**Stored records**
+++++
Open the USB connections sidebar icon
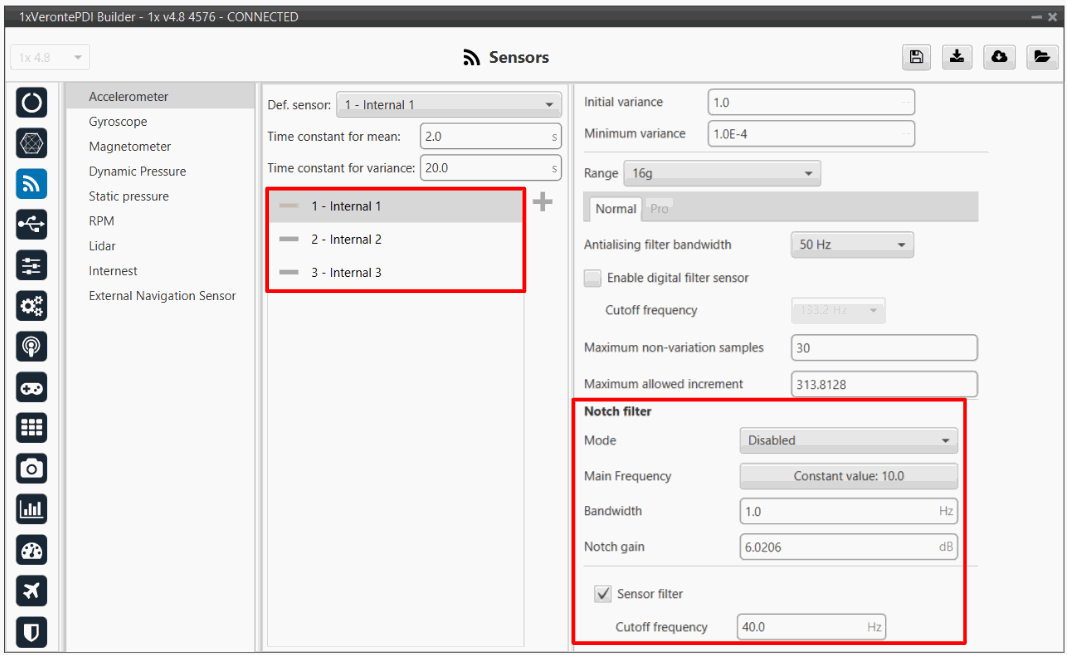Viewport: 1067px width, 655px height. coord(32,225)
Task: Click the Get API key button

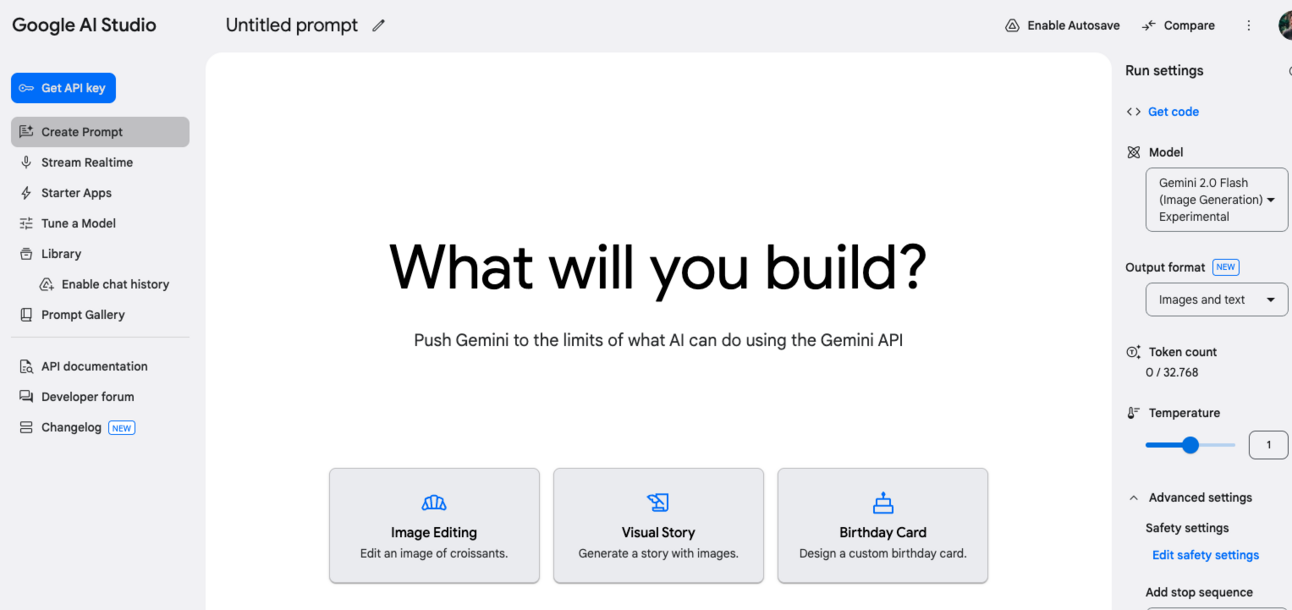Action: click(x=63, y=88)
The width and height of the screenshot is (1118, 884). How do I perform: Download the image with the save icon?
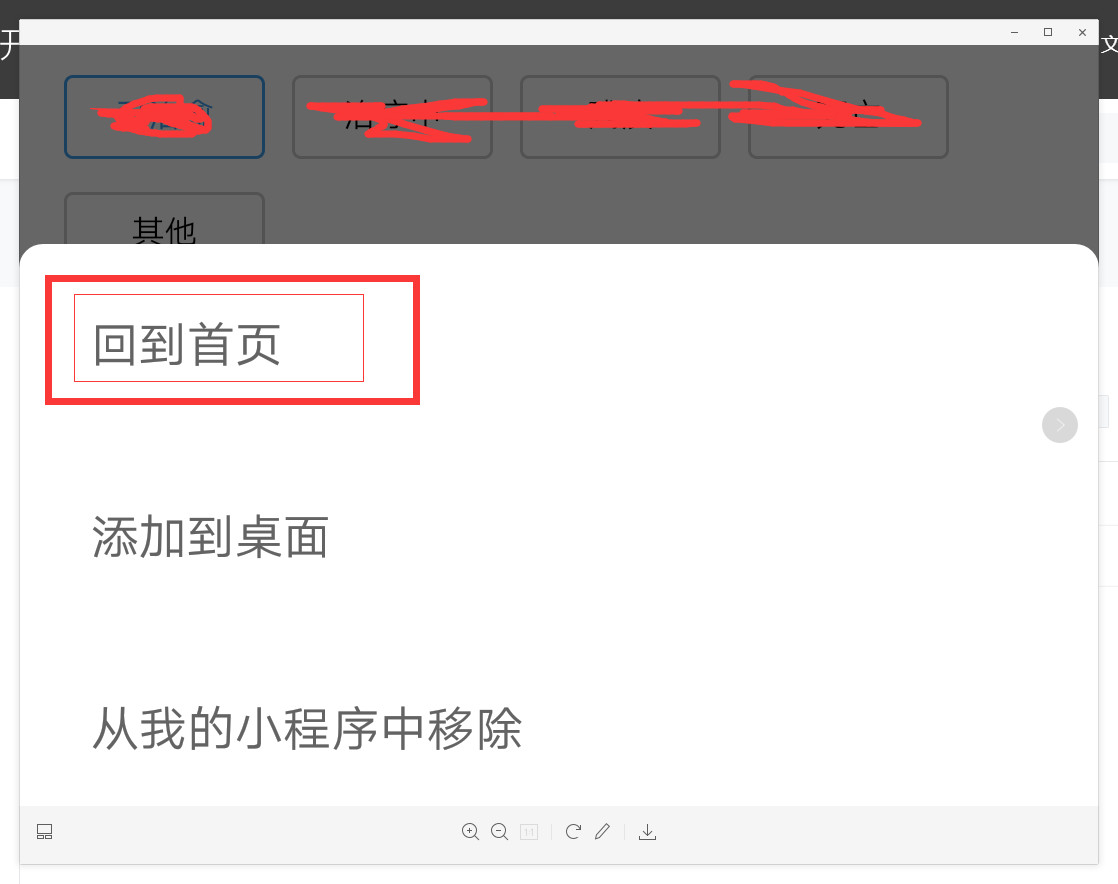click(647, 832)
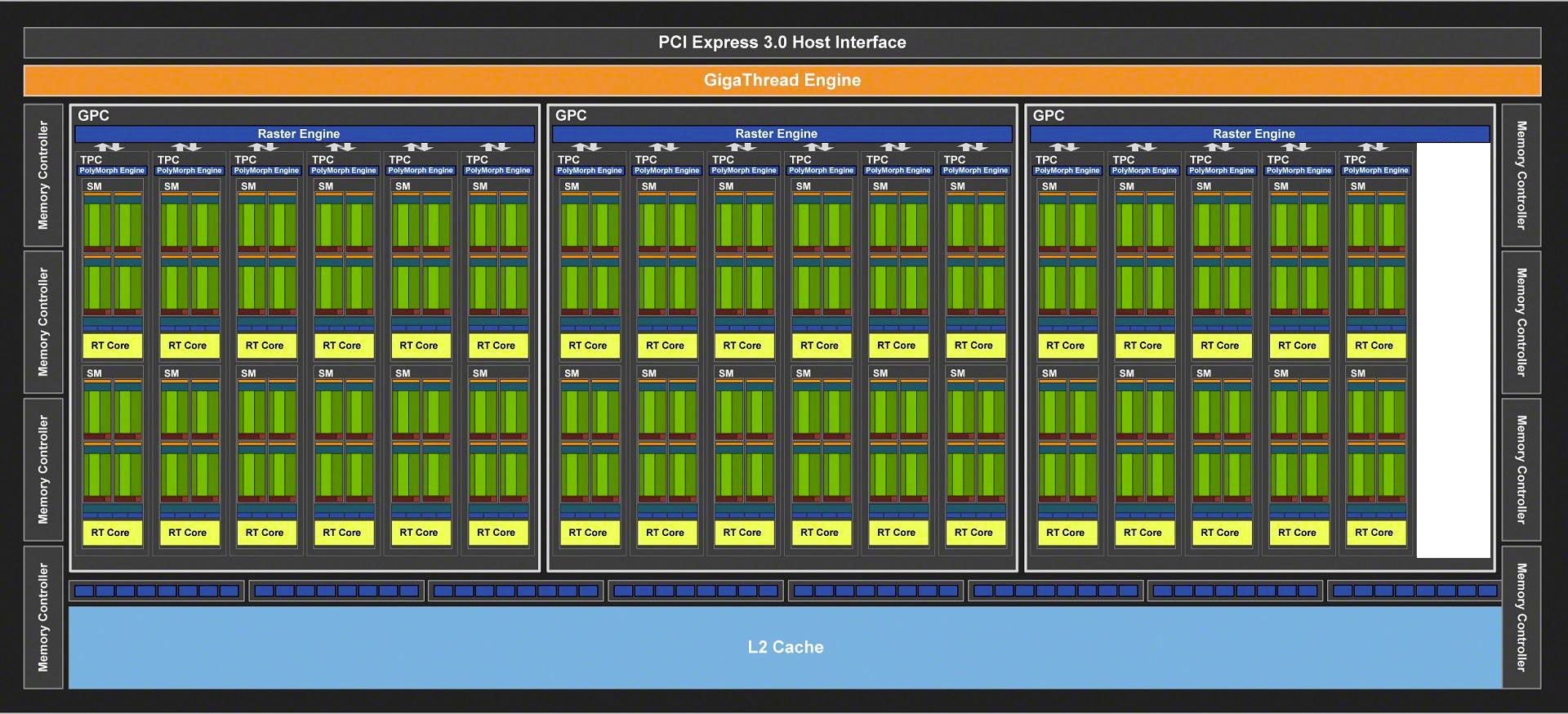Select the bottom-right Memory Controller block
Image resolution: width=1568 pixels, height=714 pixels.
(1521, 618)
+++++
**YOUR INSTRUCTIONS**
Word for word, give back each entry from above, but skip any picture.

**ANSWER**
Open the USB connections sidebar icon
Viewport: 1067px width, 655px height. coord(32,225)
Task: Click the Get API key button

Action: click(x=63, y=88)
The width and height of the screenshot is (1118, 884). How do I perform: Download the image with the save icon?
click(647, 832)
Select the bottom-right Memory Controller block
Image resolution: width=1568 pixels, height=714 pixels.
(1521, 618)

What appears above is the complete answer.